▸ INFORMATION SUPPLIED:
________________________________________

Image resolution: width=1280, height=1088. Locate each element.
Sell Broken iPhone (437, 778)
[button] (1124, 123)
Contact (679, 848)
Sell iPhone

________________________________________

Down to the last line, reproduce the entries above precisely.

▸ SOLUTION FOR THIS EXERCISE:
Image resolution: width=1280, height=1088. Locate each element.
Sell Broken iPhone (437, 778)
[button] (1124, 123)
Contact (679, 848)
Sell iPhone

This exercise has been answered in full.